Do what is right for your family and circumstances, you have to live with your choices and you don't have to justify them to anyone. Stop discussing it with others, just shut them down when they ask if you'll have another ('We're happy with just the one', 'This way we outnumber him/her, ha ha! Or if they are persistent and making you feel bad: 'We got it right the first time, DC is great!') They'll leave you alone eventually, but be warned, it takes years!

lollipoprainbow · 19/03/2022 11:00

My dd is an only not through choice, sadly she has ASD and struggles majorly with friendships, I feel so guilty that I haven't given her a sibling. It's fine if you have a confident, outgoing child but that's not always the case.

Mulhollandmagoo · 19/03/2022 18:30

@TheWeeDonkey

I agree OP, it's so rude. Twice IRL I've had women, other mothers, be really quite combative about how one child families miss out and they couldn't do that to their kids. First one was when I'd returned to work following a miscarriage, second time when I was on a waiting list for a hysterectomy.

You can imagine how that made me feel, people suck, and they should know better and they do, but they can't help themselves.

It is always other mother's yes! And I find myself getting flustered and trying to justify my choice, I think sometimes that's why having another child plays on my mind - deep down both myself and my husband are confident we are happy with just the one. I never ask anyone else as I know it's quite an intrusive question, I feel sad that people say these things to women who have suffered losses or are struggling to conceive as that must be really painful.
OP posts:
Mulhollandmagoo · 19/03/2022 18:31

We got it right the first time, DC is great!

@Throwntothewolves this is brilliant! I'll be using this one.

OP posts:
YogaLite · 19/03/2022 18:37

Just to add no need to worry DC will have no one if/when parents pass away is unfounded. From experience in the extended family, the siblings' fights and squabbles over inheritance is worse.

soberfabulous · 20/03/2022 06:24

@100problems

I have one. His friends with siblings love getting away from and are frequently found at our house.
Same with us! Our Neighbour has three boys. Their house is absolute chaos. Their eldest son spends loads of time at ours because it's quiet and peaceful!
MinnieMountain · 20/03/2022 07:13

We have one through choice. I miscarried a planned DC2 but realised afterwards that one is best for us.

He’s 8. Happy, confident, articulate. We have a good balance as a family. DH and I take him on holiday separately as well as having family holidays. We also get to do our own thing more.

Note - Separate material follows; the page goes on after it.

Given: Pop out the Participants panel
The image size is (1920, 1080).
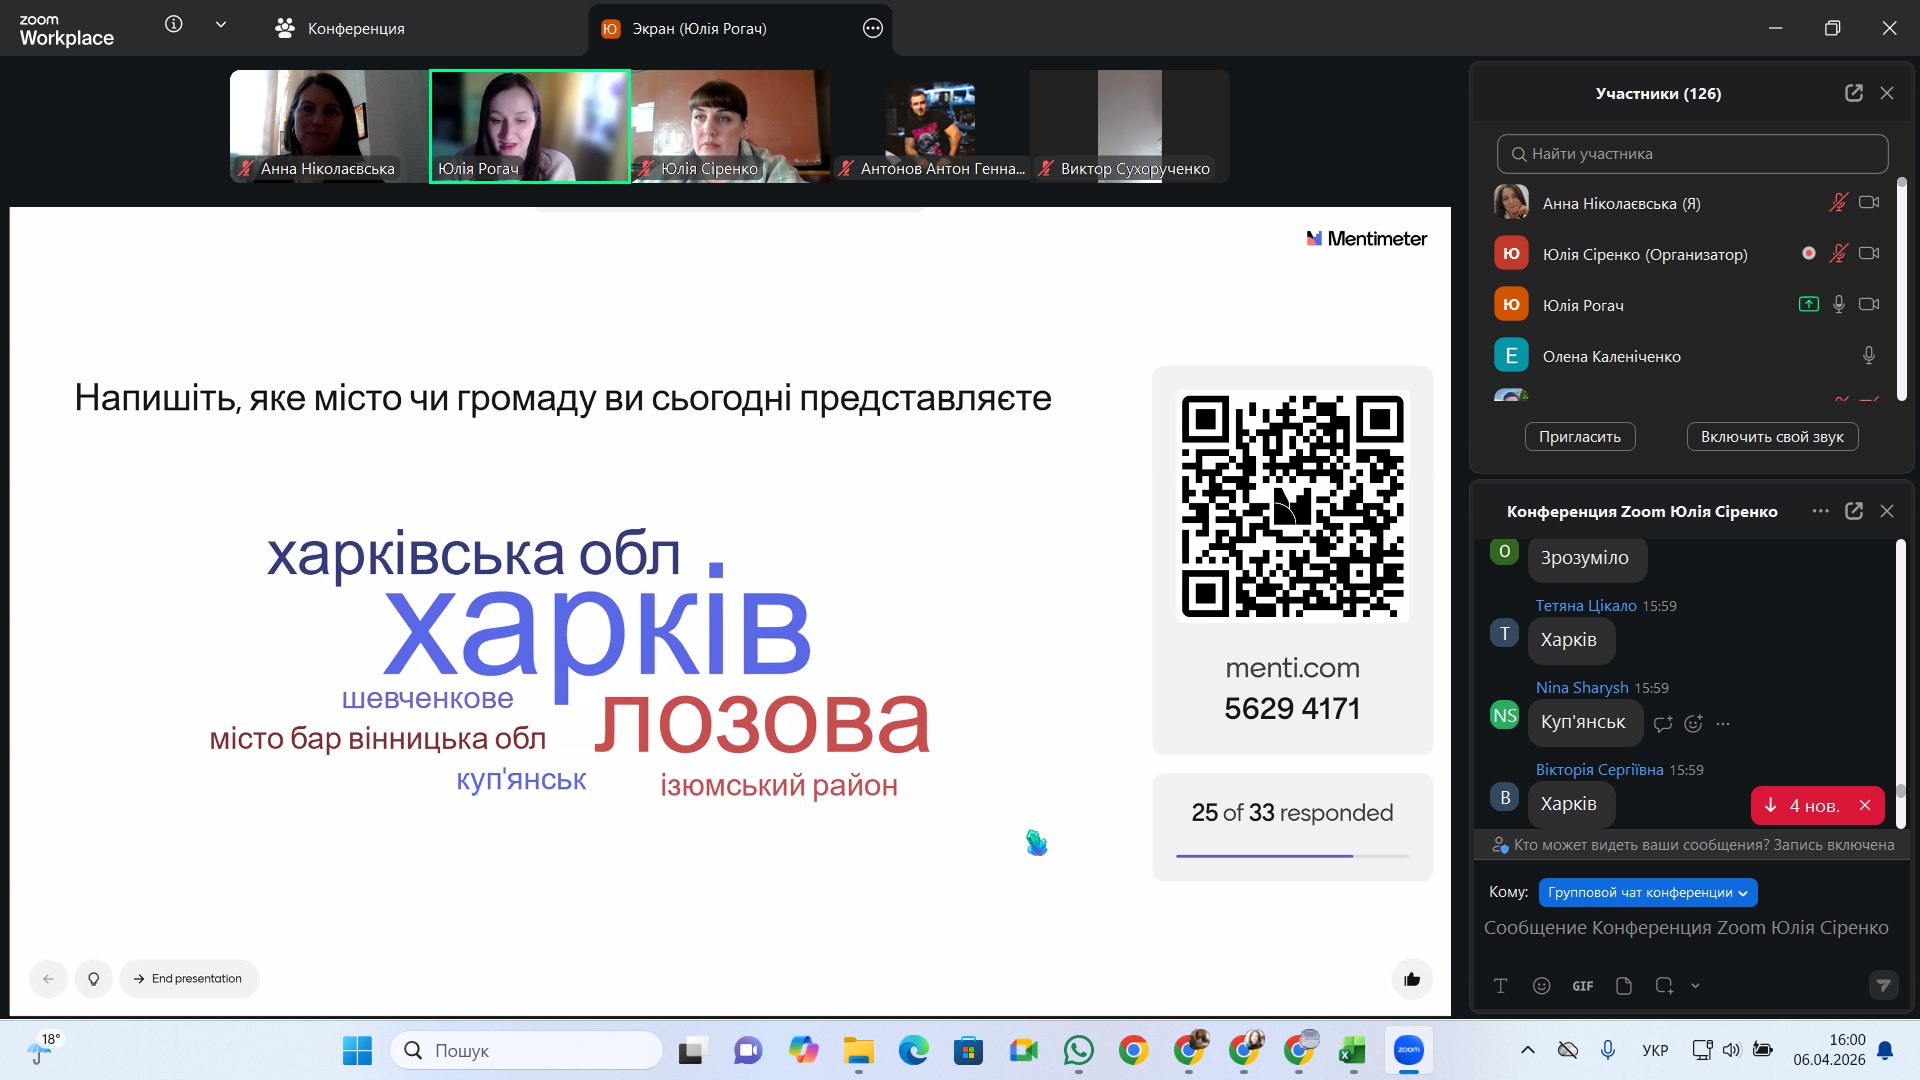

SweetPotatoDumpling · 20/03/2022 08:51

I'm one of four children...and we are not close at all! None of us speak (not fallen out...we just don't have anything in common, live many miles apart and since our parents died have not been in contact...it is what it is 🤷‍♀️)

We weren't close as children to be fair...and as soon as we all left home, that was pretty much it! I'm now late 50s and the last time I spoke with a sibling was at my dad's funeral 8 years ago.

Having siblings is not a guarantee of 'happy families'.

I'm much closer to my two cousins who are more like sisters to me.

Don't feel pressured into this just to provide a sibling OP.